Lo spunto di avvio dell’evento sarà un excursus che ripercorrerà le varie tappe che cronologicamente scandirono i tempi di questa tragedia annunciata: si parte dal 1929 con il progetto della S.A.D.E. per la costruzione della diga nella Valle del Vajont, destinato a creare un grande bacino idroelettrico a sostegno della crescita economica dell’Italia, per proseguire con la narrazione storica che segue l’evolversi dei progetti, delle perizie geologiche, delle consulenze, degli schieramenti pro e contro la grande opera, compresi i principali protagonisti, come il geologo Giorgio Dal Piaz, l’ingegnere Carlo Semenza, il geologo austriaco Leopold Müller, Giuseppe Volpi conte di Misurata, fondatore della S.A.D.E., la coraggiosa “voce contro” della giornalista Tina Merlin.
Il punto di vista particolare sul tragico esito di questa vicenda sarà quello di Carlo Filippin, un ertano che all’epoca dl disastro si era già trasferito da qualche tempo con la famiglia a Mazzano, in provincia di Brescia, e che il 10 ottobre del 1963, sentita alla radio la notizia del disastro, partì immediatamente dalla Lombardia per rientrare a Erto e accertarsi di persona della sorte dei parenti rimasti al paese. Fermato dalle forze dell’ordine all’altezza di Cimolais, solo il giorno dopo riuscì a raggiungere la Borgata Le Spesse, trovando morte e distruzione ovunque.

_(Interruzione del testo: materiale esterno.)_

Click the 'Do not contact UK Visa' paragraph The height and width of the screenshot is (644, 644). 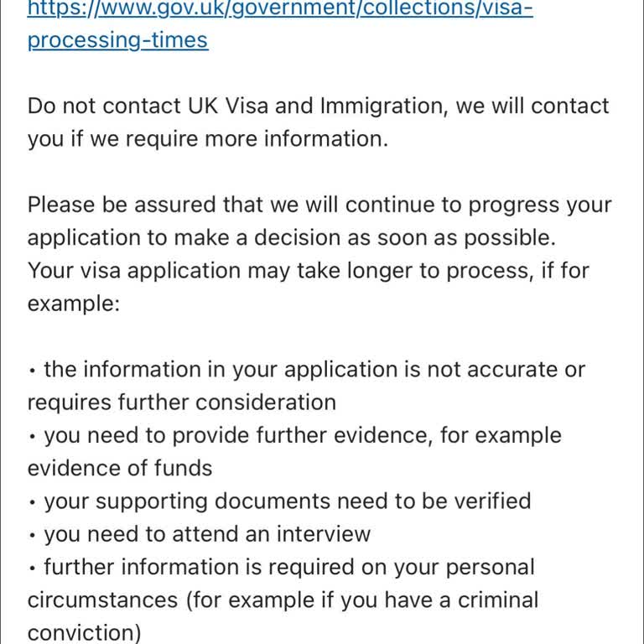[x=319, y=107]

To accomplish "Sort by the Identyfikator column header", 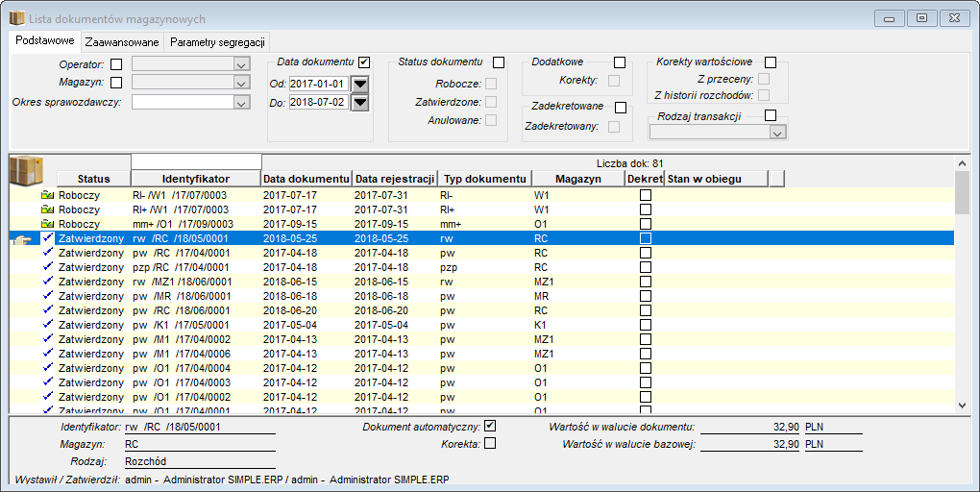I will (196, 179).
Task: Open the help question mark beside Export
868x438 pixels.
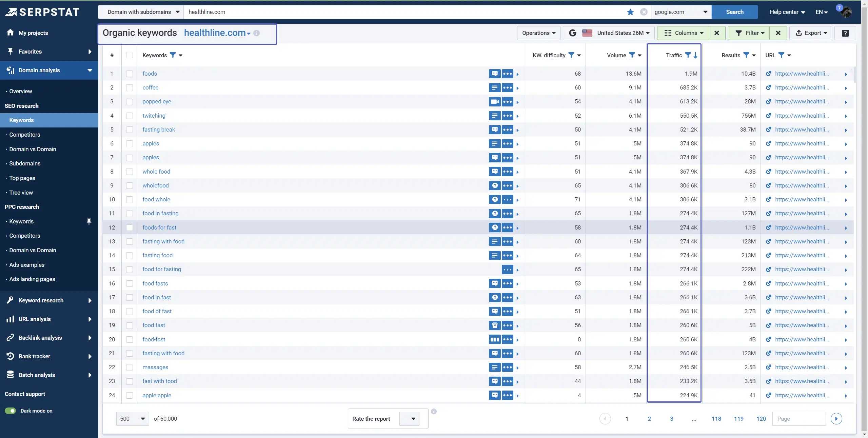Action: 845,33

La terribile cronaca degli eventi raggiunse la famiglia attraverso alcune lettere che Filippin spedì giornalmente alla moglie Maria e alla figlia Doris rimaste a Mazzano, una preziosa testimonianza che l’Ecomuseo del Vajont di Erto ha raccolto qualche anno fa in una brochure dal titolo “Ti rivedrò con gli occhi della memoria”, che la SOMSI riporterà a prendere vita, per gentile concessione di questa istituzione e della stessa Doris Filippin, grazie alle voci degli attori Francesco Bressan e Antonio Rocco del Gruppo Teatro Pordenone Luciano Rocco, che collabora all’iniziativa. Si tratta di una memoria semplice e commovente, ricca di sentimenti di profonda umanità nei confronti di una comunità profondamente segnata dagli eventi, con il doloroso resoconto delle perdite annotate tra i familiari, gli amici e i vicini di casa, le case distrutte e quelle pericolanti, l’incertezza e l’afflizione dei rimasti. A Le Spesse si contarono 67 vittime, delle quali soltanto due corpi poterono essere ricomposti e restituiti alla pietà dei familiari.